In this paper, we present a finite elasto-plasticity theory for large plastic deformations. For the elastic part of the model, we use the St. Venant–Kirchhoff elasticity. The plastic part is described by the isomorphy concept, the yield condition is covered by the isotropic \(J_2\) theory of (Huber in Czas Techn 22:34,1904; von Mises in Math Phys 4:582–592, 1913) and (Hencky in ZAMM 9:215–220, 1924), and the yield condition uses the principle of maximum plastic dissipation. The numeric of this theory is discussed and finally implemented in a Fortran code to use it as material law in the UMAT subroutine of the finite element program Abaqus. The material law is validated using different test calculations like tensile and shear tests as well as a large deformation simulation compared to the Abaqus internal material law. Further, we apply this material model to determine the effective material stiffness tetrad of large deformed inhomogeneous materials. For these purposes, we additionally present an automated method for determining material stiffnesses of an arbitrary material in Abaqus.

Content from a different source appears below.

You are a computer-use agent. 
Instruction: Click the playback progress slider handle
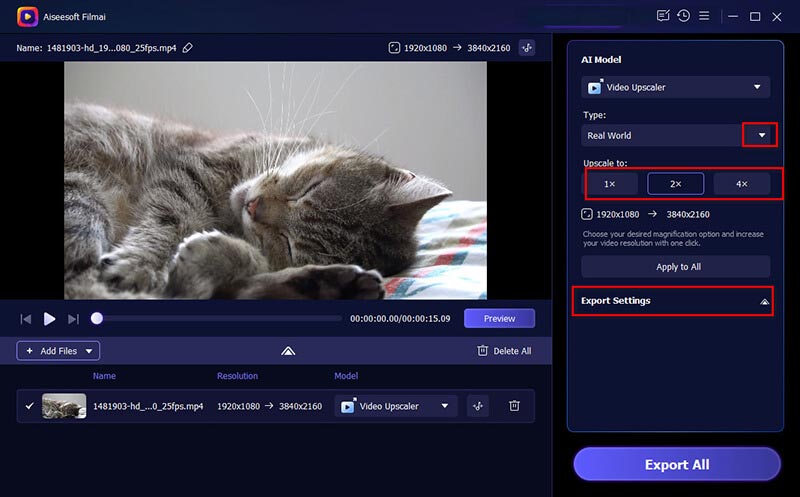(97, 319)
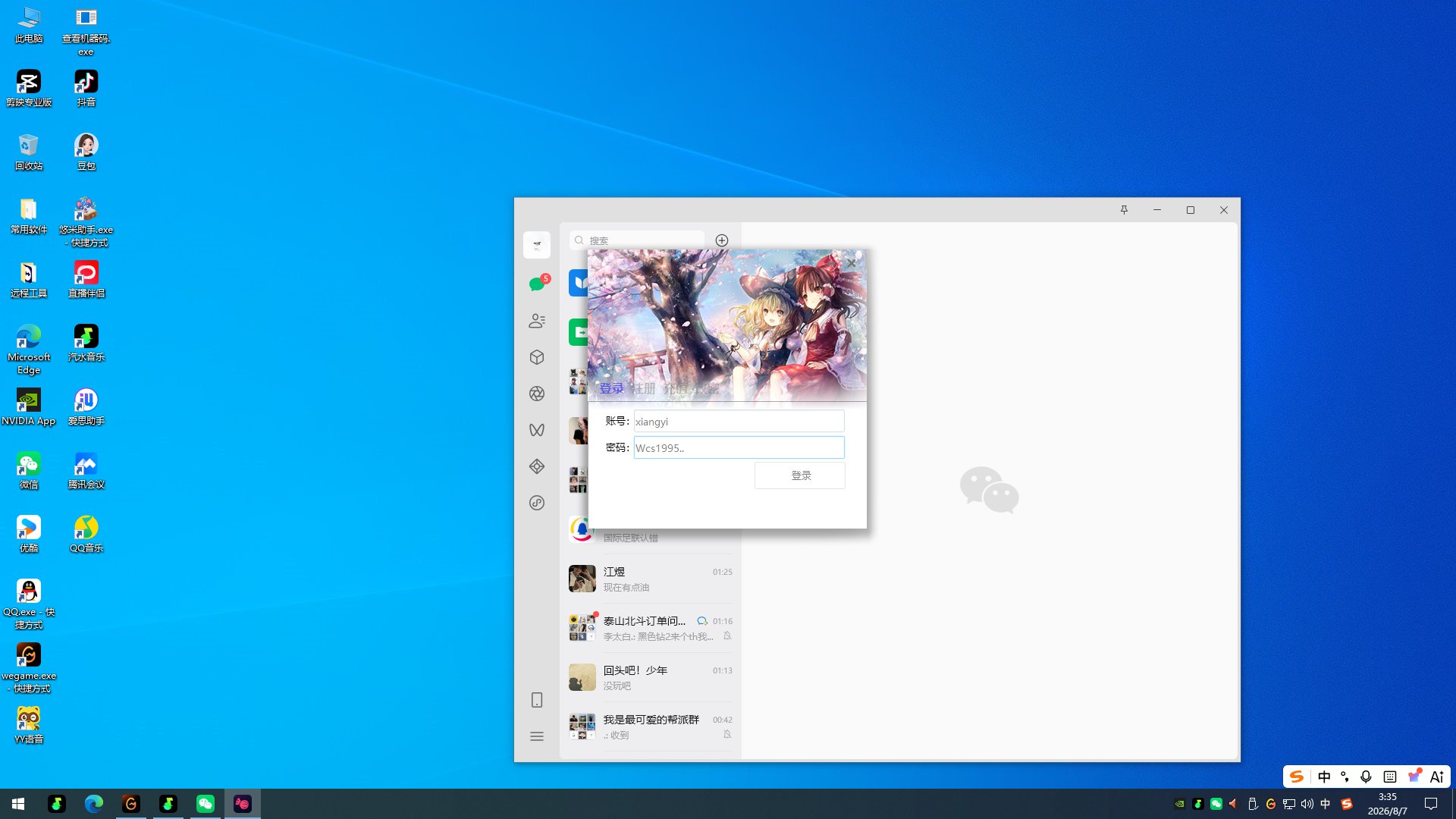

在本文中，我们提出了大塑性变形的有限弹塑性理论。对于模型的弹性部分，我们使用圣维南-基尔霍夫弹性。塑性零件由同构概念描述，屈服条件由各向同性\(J_2\)理论覆盖(Huber in Czas Techn 22:34,1904; von Mises in Math Phys 4:582–592, 1913)， （Hencky in ZAMM 9:215–220, 1924），屈服条件使用最大塑性耗散原理。该理论的数值被讨论并最终在 Fortran 代码中实现，以将其用作有限元程序 Abaqus 的 UMAT 子程序中的材料定律。与 Abaqus 内部材料定律相比，使用拉伸和剪切测试等不同的测试计算以及大变形模拟来验证材料定律。此外，我们应用该材料模型来确定大变形非均匀材料的有效材料刚度四分体。为此，我们还提出了一种在 Abaqus 中确定任意材料的材料刚度的自动化方法。